Top cop reflects on Birmingham’s changes since the ‘80s

By: Mary Genson | Birmingham-Bloomfield Eagle | Published January 25, 2023


BIRMINGHAM — After 38 years of service, Chief Mark Clemence has retired from the Birmingham Police Department.

Clemence spent his entire career serving the Birmingham community. Since joining the Birmingham Police Department in 1985, Clemence held every position possible before rising in the ranks to become chief in 2016.

His journey in law enforcement began after graduating from Michigan State University. Throughout his career, Clemence has completed over 2,000 hours of documented training and has graduated from the FBI National Academy and the Law Enforcement Executive Leadership Institute.

Part of the reason Clemence said he decided to stay with Birmingham for so long is because of the healthy work-life balance he was able to maintain in order to be present in his wife and three children’s lives.

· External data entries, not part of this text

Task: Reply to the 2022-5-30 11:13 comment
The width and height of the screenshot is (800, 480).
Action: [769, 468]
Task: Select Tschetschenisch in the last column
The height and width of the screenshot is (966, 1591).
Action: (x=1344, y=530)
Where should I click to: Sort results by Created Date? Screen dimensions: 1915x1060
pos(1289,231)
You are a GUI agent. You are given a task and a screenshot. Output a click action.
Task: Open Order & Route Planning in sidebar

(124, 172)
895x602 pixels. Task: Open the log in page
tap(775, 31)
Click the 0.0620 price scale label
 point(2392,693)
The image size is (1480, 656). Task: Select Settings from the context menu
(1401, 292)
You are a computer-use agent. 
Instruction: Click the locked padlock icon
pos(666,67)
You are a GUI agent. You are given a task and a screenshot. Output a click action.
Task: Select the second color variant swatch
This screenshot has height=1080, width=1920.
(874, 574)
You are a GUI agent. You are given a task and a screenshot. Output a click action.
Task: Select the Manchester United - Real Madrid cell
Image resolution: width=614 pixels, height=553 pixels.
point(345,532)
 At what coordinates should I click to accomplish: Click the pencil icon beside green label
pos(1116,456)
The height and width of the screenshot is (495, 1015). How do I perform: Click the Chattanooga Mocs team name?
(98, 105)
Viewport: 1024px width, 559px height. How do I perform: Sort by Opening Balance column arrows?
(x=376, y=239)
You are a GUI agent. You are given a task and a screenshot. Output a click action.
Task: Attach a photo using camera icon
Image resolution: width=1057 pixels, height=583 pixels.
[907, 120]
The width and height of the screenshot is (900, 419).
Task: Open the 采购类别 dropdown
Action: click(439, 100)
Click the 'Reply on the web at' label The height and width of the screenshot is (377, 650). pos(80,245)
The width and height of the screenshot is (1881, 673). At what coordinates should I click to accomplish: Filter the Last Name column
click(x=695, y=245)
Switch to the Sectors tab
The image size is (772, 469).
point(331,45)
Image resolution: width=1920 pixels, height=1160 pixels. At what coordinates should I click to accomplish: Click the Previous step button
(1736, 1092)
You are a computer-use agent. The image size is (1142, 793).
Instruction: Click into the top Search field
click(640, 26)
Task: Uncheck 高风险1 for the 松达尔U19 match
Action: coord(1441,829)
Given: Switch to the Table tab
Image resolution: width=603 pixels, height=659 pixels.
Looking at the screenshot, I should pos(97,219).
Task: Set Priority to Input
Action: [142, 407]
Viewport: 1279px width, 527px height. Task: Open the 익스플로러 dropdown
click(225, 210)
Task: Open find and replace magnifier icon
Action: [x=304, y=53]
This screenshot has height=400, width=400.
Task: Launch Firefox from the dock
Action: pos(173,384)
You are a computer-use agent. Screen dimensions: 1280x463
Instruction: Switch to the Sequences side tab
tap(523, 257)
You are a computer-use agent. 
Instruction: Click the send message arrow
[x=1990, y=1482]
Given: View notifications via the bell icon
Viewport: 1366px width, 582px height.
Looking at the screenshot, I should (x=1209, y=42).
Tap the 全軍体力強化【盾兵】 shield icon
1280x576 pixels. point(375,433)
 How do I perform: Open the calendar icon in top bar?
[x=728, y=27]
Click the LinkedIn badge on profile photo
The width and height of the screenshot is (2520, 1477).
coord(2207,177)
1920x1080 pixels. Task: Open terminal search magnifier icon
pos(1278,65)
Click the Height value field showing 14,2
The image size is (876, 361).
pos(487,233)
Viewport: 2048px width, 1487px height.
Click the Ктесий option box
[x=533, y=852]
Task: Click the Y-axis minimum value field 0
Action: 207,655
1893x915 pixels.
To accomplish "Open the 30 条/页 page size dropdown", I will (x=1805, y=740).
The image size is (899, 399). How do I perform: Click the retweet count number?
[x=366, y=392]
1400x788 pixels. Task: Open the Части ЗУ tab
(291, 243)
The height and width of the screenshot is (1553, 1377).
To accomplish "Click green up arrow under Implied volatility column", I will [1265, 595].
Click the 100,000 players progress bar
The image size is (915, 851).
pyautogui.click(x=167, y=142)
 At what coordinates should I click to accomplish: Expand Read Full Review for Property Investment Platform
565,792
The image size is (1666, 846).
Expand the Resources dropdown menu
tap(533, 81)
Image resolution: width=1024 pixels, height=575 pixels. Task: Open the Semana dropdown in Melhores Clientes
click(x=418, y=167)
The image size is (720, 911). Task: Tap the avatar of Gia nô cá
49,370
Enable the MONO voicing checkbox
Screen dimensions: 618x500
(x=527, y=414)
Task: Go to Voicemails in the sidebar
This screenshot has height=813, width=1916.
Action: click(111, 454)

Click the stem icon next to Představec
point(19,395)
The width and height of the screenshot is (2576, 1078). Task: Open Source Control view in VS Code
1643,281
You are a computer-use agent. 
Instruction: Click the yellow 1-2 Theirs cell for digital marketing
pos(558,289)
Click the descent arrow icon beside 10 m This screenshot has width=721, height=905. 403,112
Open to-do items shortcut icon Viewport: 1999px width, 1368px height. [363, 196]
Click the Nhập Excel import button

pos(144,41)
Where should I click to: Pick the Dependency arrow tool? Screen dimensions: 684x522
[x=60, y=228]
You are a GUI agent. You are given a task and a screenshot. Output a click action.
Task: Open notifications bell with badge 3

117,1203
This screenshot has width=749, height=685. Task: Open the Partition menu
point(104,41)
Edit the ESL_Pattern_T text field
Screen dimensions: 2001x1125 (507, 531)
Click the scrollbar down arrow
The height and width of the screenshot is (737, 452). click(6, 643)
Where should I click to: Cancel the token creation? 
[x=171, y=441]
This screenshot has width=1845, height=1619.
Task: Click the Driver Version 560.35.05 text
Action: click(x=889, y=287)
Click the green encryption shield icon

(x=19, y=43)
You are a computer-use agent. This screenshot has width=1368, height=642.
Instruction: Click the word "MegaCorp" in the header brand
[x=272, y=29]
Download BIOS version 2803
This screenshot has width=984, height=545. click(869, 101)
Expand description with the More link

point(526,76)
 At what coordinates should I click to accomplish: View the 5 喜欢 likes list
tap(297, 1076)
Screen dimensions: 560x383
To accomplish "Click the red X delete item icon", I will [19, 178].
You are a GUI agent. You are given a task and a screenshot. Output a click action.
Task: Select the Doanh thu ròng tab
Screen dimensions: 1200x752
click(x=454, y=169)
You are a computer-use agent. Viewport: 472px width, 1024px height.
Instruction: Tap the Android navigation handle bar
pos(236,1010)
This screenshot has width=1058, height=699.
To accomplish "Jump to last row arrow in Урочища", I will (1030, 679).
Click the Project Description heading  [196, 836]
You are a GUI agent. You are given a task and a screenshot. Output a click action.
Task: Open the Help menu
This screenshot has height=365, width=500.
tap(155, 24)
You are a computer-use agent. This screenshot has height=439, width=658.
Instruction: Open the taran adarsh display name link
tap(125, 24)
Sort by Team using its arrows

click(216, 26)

He also appreciated how his work remained fresh and challenging as he would be promoted every few years to a new position, he said.


The development of Birmingham’s downtown
Since 1985, there have been many changes within Birmingham that Clemence has seen during his time with the department.

As far as the downtown area goes, Clemence noticed an obvious shift in focus since 1985. When Clemence began his career, Birmingham was known for having big department stores in town, such as Jacobson’s. Since then, these stores have closed and smaller businesses have taken their place.

“The real change has been that there is a much greater mix of retail and bars and restaurants than there were when I first started,” Clemence said.

Downtown Birmingham has also changed aesthetically, with new streets and amenities that are up to modern standards.

There are now more eclectic spaces for people to eat and hang out while enjoying the city’s environment. Additionally, more and more people are choosing to live downtown.

Birmingham’s crime rates have also gone down significantly since the beginning of his career, he said.


Maintaining a healthy culture
Clemence has worked through times when the public’s perception of police officers was positive and negative. Part of his job was to make sure the culture of the department was maintained.

“As a chief, you have to build a culture that your staff knows that you are 100% behind them and you are going to give them the tools, skills and the opportunity to do things the right way,” Clemence said.

The culture of the department is something that he said he is very proud of.

How police work has changed in 38 years

Clemence said that at the beginning of his career, law enforcement was very territorial, meaning Birmingham worried about what happened in Birmingham rather than neighboring cities.

“Throughout the course of my career, what we have done is we have broken down those barriers and we have now spent a great deal of time communicating with one another, sharing information, sharing resources, sharing personnel, sharing equipment, sharing intelligence,” Clemence said.

These improvements in communication have helped them do a better job of identifying and solving crimes.

Clemence has also experienced changes in equipment and processes with the rapid advancement of technology.

For example, Clemence recalls only having a police radio, a shotgun rack and sometimes a radar unit in the police car when he first started.

Now, Clemence described police cars as modern offices with computers, radars, ticket printers and camera systems in every car.


Moving forward
Clemence made the recommendation for Cmndr. Scott Grewe to take on the role of chief following his retirement; however, the final decision was made by City Manager Tom Markus.

“I think he’s a very bright, articulate man, and I think he’s going to do a great job,” Clemence said.

Clemence said he plans to start his retirement by taking a break and catching his breath after a long career that required hard work and dedication. He said he plans to take his wife on a couple of trips, and to spend time with his children and new grandson.

After about four to six months, Clemence said, he might consider doing something part-time to keep his mind sharp and stay active.